“We’re riding on the escalator of life,
We’re shopping in the human mall,
We’re dancing on the escalator of life,
Won’t be happy ‘til we have it all,
We want it all!”
Escalator of Life (Lyrics by Robert Hazard)One can peer into the empty, hollow hallways in numerous haunting pictures of these retail graveyards. The cavernous, rectangular spaces may often still carry the outlines (“label scars”) of signage that initially graced the once-gleaming, now-dull storefronts. Escalators that carried thousands of shoppers between floors now sit idle like metal dinosaurs of a bygone era. Skylights often lend an eerie glow to these massive indoor markets. One can almost see bustling shoppers smiling at one another as they carry their newly purchased possessions.

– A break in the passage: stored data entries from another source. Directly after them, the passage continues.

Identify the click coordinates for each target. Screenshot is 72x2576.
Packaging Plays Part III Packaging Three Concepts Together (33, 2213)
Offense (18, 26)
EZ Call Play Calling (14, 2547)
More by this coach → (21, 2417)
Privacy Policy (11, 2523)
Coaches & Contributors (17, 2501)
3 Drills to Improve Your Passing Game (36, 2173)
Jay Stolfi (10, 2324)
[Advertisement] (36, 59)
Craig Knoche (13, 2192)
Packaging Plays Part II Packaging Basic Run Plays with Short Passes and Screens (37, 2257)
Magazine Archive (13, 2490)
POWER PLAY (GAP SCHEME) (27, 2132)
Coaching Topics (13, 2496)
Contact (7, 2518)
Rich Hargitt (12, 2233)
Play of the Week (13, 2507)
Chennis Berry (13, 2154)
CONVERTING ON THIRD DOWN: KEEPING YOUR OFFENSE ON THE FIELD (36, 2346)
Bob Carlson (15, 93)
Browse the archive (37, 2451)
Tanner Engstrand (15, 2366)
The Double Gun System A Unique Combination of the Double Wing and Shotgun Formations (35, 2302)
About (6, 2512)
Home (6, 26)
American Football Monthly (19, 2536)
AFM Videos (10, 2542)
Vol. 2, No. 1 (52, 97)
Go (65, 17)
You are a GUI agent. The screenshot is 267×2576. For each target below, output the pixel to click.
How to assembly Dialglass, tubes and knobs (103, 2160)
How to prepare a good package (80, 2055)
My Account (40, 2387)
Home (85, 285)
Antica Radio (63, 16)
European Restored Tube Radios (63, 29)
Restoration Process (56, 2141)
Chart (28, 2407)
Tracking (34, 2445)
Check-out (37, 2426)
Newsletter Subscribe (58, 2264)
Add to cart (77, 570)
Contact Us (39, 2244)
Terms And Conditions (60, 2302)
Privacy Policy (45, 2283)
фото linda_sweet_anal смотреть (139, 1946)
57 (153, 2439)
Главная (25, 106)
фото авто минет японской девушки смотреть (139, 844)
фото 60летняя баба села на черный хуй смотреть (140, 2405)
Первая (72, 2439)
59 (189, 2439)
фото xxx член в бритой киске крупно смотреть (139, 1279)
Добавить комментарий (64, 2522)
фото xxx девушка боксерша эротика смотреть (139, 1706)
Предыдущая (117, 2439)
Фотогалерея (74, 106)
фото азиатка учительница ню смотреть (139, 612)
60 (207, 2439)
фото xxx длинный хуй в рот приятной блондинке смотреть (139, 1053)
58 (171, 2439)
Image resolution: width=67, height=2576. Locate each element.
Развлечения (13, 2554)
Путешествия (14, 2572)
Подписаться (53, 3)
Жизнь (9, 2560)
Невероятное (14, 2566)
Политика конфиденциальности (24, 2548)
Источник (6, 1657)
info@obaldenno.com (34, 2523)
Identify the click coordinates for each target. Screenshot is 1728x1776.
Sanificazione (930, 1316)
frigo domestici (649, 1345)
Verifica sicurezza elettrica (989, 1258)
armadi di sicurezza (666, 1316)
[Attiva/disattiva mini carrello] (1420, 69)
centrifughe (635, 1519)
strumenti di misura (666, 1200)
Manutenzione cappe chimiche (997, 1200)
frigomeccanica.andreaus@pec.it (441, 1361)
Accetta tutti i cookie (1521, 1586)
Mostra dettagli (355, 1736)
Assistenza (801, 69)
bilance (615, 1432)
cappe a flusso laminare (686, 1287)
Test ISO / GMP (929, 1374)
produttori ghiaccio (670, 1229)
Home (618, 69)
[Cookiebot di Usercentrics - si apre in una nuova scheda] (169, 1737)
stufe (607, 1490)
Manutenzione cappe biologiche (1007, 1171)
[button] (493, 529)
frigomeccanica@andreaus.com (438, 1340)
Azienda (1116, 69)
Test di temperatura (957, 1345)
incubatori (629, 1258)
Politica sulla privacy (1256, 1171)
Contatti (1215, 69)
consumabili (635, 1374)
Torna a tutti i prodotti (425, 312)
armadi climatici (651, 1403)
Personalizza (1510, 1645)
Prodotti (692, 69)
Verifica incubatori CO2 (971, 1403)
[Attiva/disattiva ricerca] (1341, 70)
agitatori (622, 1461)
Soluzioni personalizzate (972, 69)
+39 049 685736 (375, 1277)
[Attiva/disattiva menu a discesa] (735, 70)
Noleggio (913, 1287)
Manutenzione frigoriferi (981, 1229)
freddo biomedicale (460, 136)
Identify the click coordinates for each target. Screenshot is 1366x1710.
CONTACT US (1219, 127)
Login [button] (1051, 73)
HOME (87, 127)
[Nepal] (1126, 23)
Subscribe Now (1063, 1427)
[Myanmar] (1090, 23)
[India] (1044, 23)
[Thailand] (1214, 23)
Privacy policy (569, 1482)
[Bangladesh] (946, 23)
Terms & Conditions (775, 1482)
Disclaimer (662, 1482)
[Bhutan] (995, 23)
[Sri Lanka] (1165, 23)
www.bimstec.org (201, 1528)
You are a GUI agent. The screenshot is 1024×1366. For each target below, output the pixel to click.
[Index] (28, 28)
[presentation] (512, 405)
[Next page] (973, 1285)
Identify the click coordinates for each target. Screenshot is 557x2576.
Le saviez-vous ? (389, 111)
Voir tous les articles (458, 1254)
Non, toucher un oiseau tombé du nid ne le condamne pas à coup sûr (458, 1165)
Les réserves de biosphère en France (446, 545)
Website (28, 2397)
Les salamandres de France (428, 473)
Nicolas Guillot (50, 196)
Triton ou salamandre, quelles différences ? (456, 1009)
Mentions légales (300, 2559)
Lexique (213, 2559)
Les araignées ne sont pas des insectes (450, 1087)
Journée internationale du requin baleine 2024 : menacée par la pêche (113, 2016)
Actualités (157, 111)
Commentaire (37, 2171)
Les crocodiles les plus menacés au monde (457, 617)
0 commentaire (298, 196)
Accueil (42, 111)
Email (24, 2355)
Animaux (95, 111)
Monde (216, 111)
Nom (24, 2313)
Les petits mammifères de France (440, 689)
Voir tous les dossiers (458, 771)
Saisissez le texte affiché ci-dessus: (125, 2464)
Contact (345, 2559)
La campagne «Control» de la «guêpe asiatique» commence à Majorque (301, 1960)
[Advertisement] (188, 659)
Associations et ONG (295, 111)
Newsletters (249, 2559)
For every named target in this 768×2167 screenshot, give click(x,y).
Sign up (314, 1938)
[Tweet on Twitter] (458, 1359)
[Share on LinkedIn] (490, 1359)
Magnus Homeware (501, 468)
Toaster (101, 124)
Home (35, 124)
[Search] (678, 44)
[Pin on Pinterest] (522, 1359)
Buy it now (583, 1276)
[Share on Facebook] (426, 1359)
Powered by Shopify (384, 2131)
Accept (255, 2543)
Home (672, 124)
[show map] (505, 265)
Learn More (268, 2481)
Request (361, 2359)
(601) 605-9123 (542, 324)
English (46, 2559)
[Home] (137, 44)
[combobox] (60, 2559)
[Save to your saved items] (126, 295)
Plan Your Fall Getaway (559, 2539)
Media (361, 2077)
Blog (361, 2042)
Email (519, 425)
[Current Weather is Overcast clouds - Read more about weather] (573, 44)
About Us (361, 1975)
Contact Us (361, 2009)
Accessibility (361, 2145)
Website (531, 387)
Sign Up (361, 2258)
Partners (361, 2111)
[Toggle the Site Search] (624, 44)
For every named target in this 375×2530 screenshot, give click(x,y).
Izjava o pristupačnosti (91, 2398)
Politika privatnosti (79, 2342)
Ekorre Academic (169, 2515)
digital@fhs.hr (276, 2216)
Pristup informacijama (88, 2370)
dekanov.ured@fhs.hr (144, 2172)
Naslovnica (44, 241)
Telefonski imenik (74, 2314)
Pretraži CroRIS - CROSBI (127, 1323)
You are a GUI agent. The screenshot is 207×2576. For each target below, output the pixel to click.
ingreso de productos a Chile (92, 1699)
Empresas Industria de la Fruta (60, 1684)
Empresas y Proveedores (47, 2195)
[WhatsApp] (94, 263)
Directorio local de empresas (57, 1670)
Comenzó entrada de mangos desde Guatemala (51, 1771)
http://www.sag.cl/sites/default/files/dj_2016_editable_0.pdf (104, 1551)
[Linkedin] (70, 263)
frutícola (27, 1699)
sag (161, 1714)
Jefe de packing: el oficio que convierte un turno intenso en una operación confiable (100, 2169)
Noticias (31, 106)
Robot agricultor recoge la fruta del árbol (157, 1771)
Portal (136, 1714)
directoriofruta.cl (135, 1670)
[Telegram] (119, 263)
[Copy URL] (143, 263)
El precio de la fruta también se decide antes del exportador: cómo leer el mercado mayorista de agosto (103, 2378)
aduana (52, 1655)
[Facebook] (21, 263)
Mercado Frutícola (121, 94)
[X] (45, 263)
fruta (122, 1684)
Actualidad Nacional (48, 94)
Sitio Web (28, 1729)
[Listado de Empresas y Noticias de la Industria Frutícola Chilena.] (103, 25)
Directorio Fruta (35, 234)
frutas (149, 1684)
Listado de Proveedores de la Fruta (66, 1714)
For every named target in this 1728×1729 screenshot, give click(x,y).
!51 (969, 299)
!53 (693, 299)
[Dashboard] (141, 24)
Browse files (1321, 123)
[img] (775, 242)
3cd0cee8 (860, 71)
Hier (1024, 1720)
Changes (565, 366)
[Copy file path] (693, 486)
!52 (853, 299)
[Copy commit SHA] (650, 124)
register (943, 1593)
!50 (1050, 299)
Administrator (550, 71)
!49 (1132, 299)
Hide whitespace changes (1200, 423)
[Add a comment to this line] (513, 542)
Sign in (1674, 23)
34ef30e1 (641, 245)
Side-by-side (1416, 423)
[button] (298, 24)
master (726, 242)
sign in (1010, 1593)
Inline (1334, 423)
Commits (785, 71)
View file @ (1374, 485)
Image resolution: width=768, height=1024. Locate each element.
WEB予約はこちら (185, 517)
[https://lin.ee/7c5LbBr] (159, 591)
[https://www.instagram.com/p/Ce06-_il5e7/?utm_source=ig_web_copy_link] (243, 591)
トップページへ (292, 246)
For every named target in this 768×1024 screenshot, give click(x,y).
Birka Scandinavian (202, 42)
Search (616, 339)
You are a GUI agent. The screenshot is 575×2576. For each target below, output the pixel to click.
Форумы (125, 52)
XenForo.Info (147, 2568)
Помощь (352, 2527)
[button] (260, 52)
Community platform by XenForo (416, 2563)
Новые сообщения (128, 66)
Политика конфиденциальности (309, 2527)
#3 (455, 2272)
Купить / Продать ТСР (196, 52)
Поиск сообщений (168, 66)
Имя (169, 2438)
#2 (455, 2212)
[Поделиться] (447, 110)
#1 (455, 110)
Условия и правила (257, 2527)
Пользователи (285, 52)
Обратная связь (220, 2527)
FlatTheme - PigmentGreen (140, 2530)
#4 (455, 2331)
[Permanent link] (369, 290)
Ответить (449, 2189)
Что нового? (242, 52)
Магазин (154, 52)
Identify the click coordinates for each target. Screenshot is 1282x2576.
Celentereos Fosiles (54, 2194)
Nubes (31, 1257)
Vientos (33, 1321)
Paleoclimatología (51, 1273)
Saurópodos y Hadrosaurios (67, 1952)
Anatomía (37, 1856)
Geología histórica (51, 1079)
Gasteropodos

A “dead mall” is a shopping mall with a high vacancy rate or a low occupancy traffic level. Or it is dated or deteriorating in some manner (Wikipedia).
The dead and disabled malls are becoming more and more commonplace. I can’t pretend that I’m not fascinated by them. Apparently, others are intrigued as well. The Internet is replete with thousands of photos from these now decaying indoor expanses. There’s just something about the stories these dead malls seem to tell that grabs my attention and holds it.
Here Today, Gone Tomorrow
Being a child of the ‘70s, I’ve spent countless hours roaming shopping malls while growing up. Perhaps I’m still clinging to memories that seem so vivid to me, but I feel as if I could reach out and touch the handrails of the escalators in those pictures. Whatever the reason, dead malls never fail to hold my curiosity.
“Utterly pointless,” says the Teacher. “Absolutely pointless; everything is pointless. What does a man gain from all the work that he undertakes on earth’ (Ecclesiastes 1:2-3, ISV)?
As I view the portraits of these vacant spaces, I realize that material things of this life are here today and gone tomorrow. It’s all been done, and though we might attempt to believe that some new possession can bring us happiness, someday, it will fade away.